In my reviews of the previous two releases in this series (Volume 1 ~ Volume 2) I stated that I enjoyed the approach of Andreas Bach and especially in the way that each CD release is themed. Whilst I hold that this is turning out to be a really useful set of Bartók's complete solo piano music, I did think that if any of the releases were to prove a sticking point it would be the one that dealt with the folk idiom, and I think I am right. This is not to say that Andreas Bach does not offer a strong performance in these works, he does. It is just that I find Zoltán Kocsis delivers a more idiomatic performance (Decca Collectors' Edition 478 2364).

If you compare Bach’s performance of the Six Romanian Folk Dances or the Fifteen Hungarian Peasant Songs to that of Kocsis they sound a little less colourful, more ‘German’ compared to someone brought up in the great ‘Hungarian’ tradition of piano playing. Kocsis at times sounds as if he knows the originals that these pieces are based upon.

However, in the more modernist pieces, such as the Improvisations on Hungarian Peasant Songs and Three Rondos on Folktunes, Bach seems to be on safer ground and he gives a very good rendition.

Where Andreas Bach scores over Kocsis is in his inclusion of the Four Old Sorrowful Songs and the Old Dance Tunes, which the booklet notes point to being the original pre-1914 version of the Fifteen Hungarian Peasant Songs. Bartók orchestrated the second section of these pieces as his Hungarian Peasant Songs of 1933.
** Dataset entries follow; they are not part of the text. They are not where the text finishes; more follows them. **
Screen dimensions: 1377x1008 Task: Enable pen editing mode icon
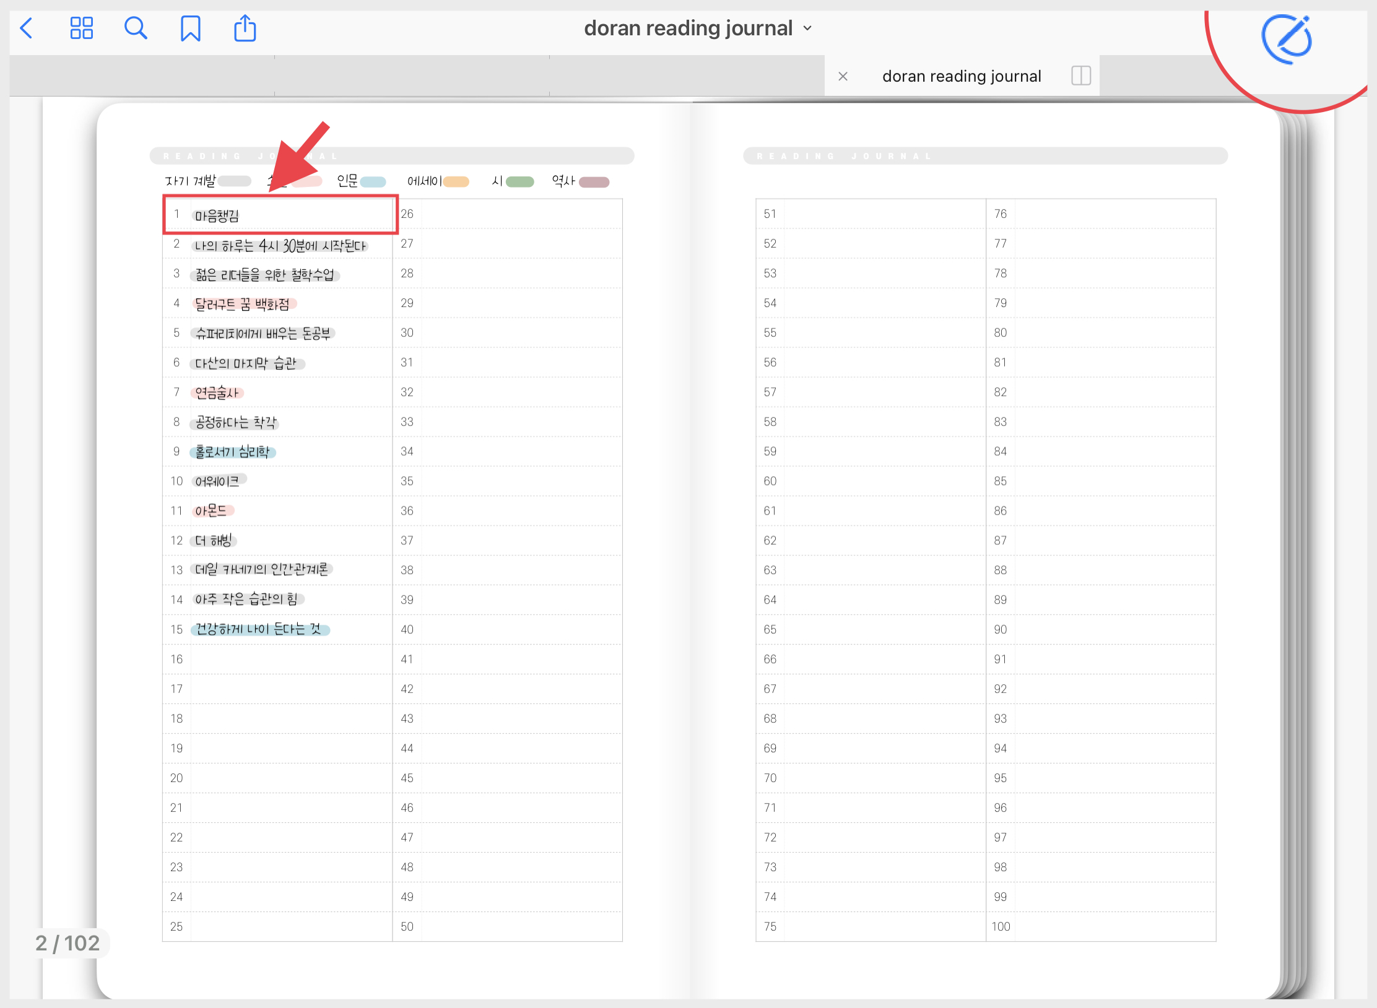[1287, 39]
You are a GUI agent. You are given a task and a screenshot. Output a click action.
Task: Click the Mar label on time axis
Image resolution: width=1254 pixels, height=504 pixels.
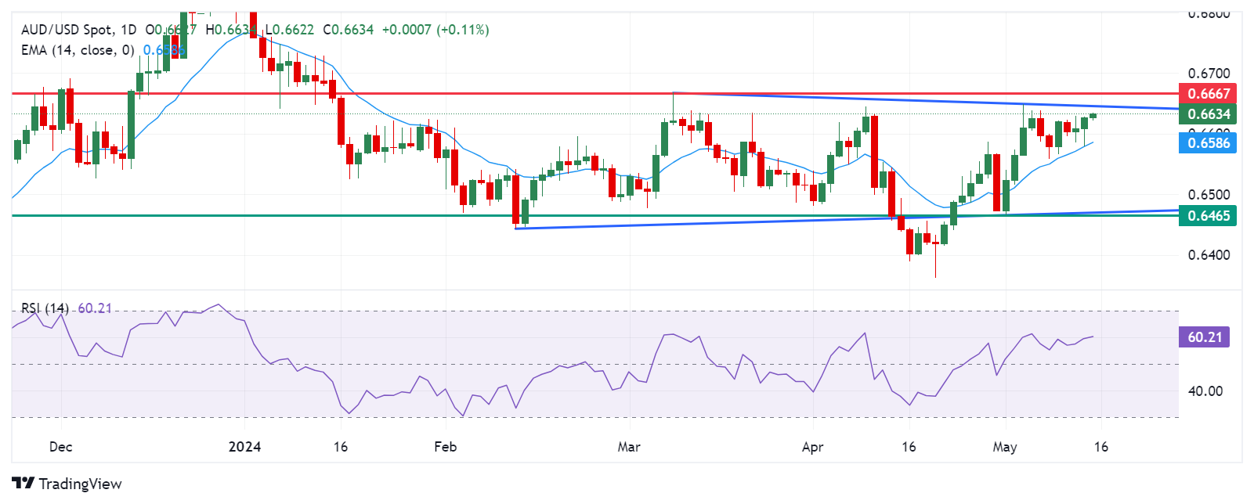629,447
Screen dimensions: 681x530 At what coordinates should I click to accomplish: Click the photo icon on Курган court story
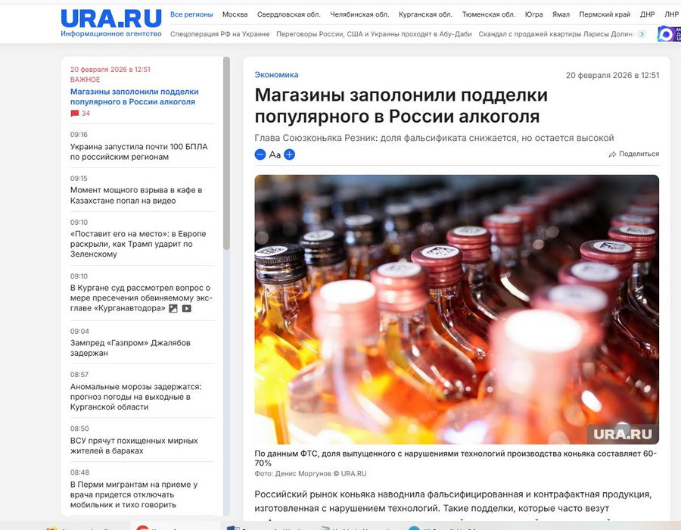173,309
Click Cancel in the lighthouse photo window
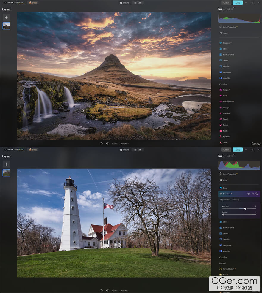 click(226, 150)

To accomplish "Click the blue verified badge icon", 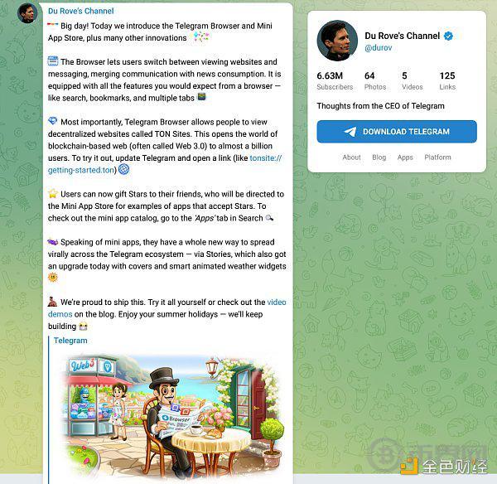I will (448, 36).
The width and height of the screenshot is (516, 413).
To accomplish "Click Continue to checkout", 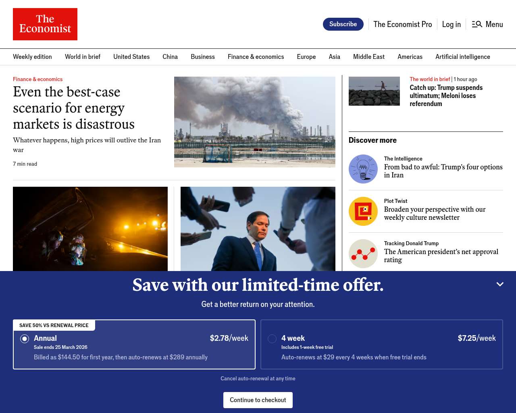I will [258, 400].
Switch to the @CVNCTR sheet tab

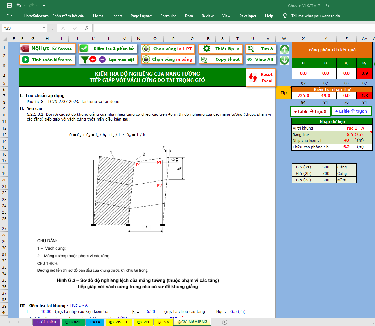tap(119, 322)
As stated above, Bach’s playing in this folk-inspired music is not as strong as in volumes one and two although he still gives a good account of these pieces. The recorded balance is clean and bright which leads to a pleasing piano sound. The notes, as before, are excellent and offer a greater insight into the music than those that accompany the Kocsis set.